- **Target pointing data**:
____________

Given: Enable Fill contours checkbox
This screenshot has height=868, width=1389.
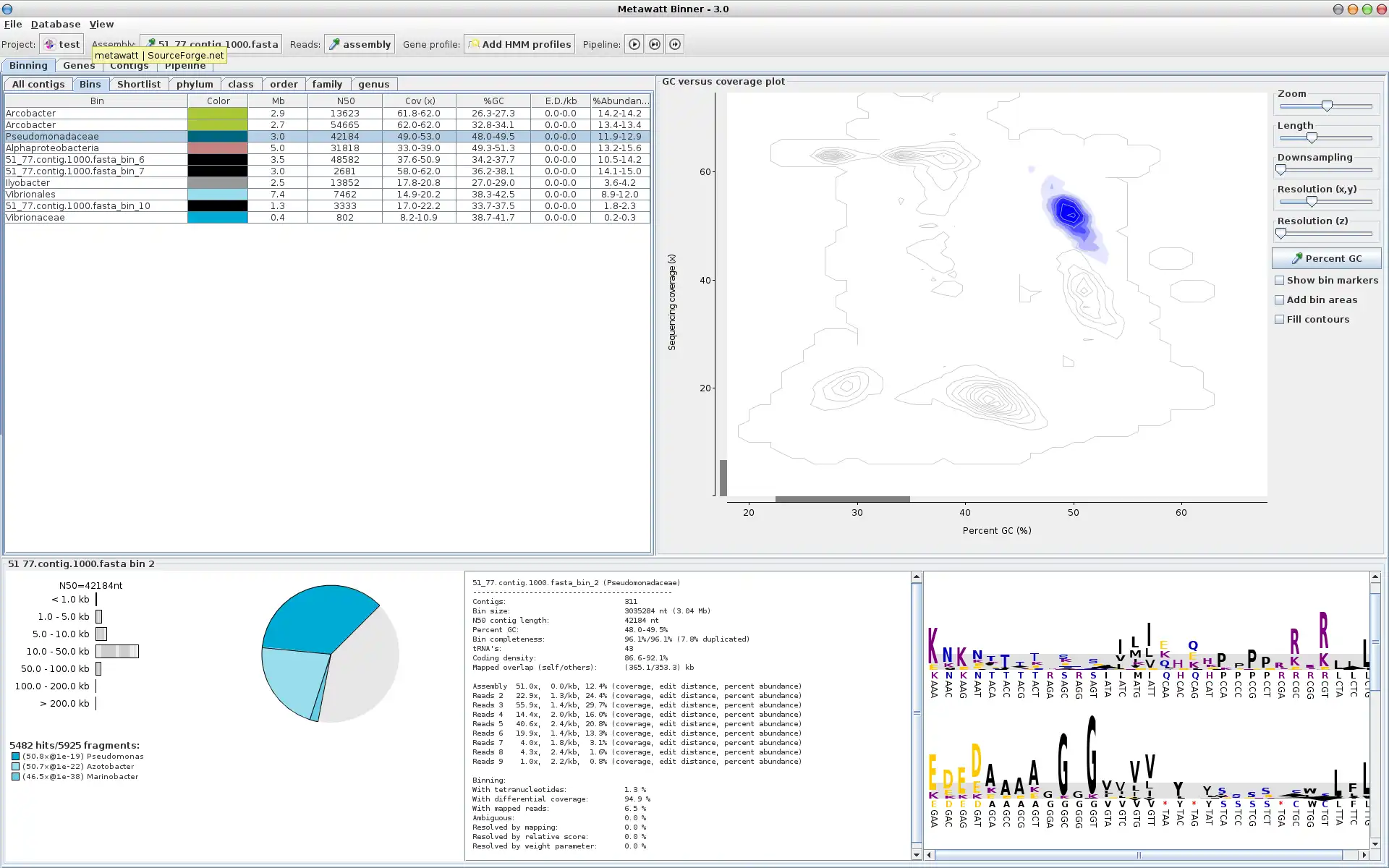Looking at the screenshot, I should click(1280, 319).
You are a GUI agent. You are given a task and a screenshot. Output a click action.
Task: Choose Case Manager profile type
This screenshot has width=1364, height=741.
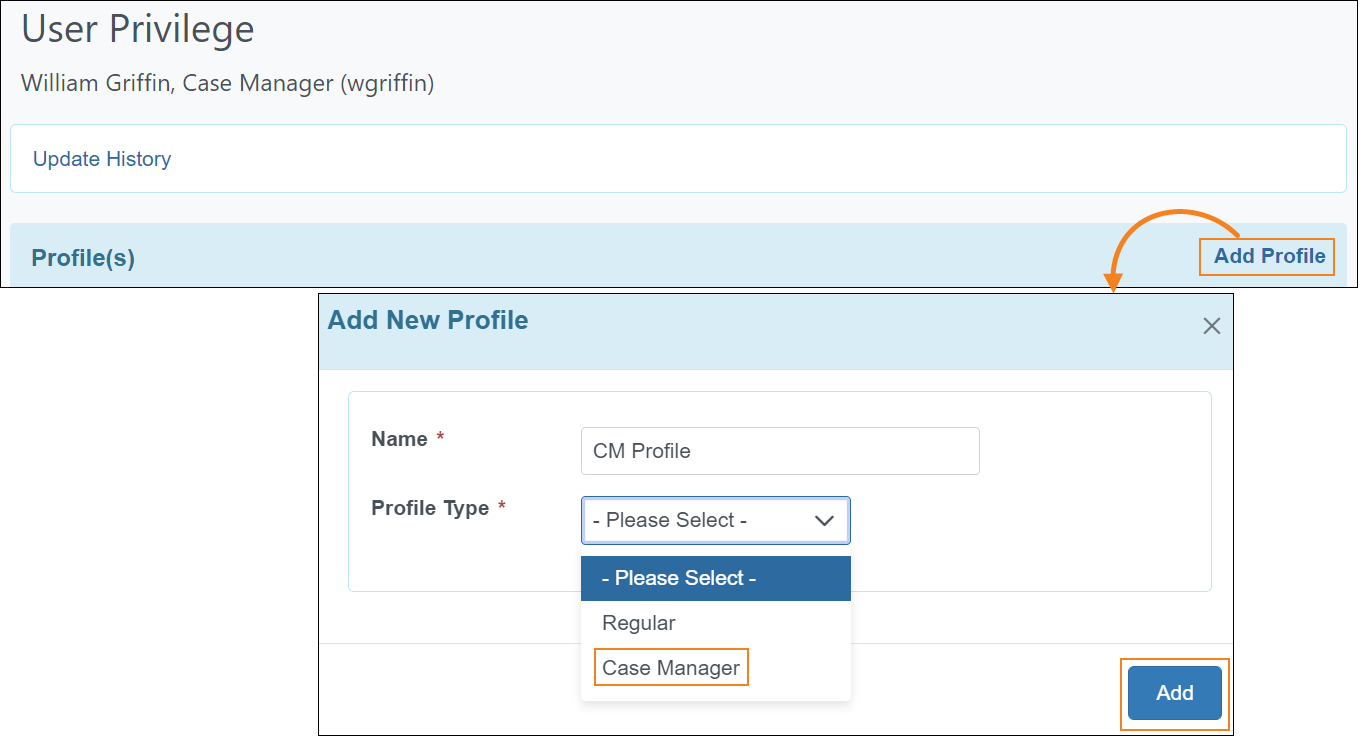(x=670, y=666)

____________

- **GOAL**: Return the listing from the line containing "You are a GUI" through the end, and leave the pictures out.

- **EXERCISE ANSWER**:
You are a GUI agent. You are given a task and a screenshot. Output a click action.
Task: Choose Case Manager profile type
This screenshot has width=1364, height=741.
(x=670, y=666)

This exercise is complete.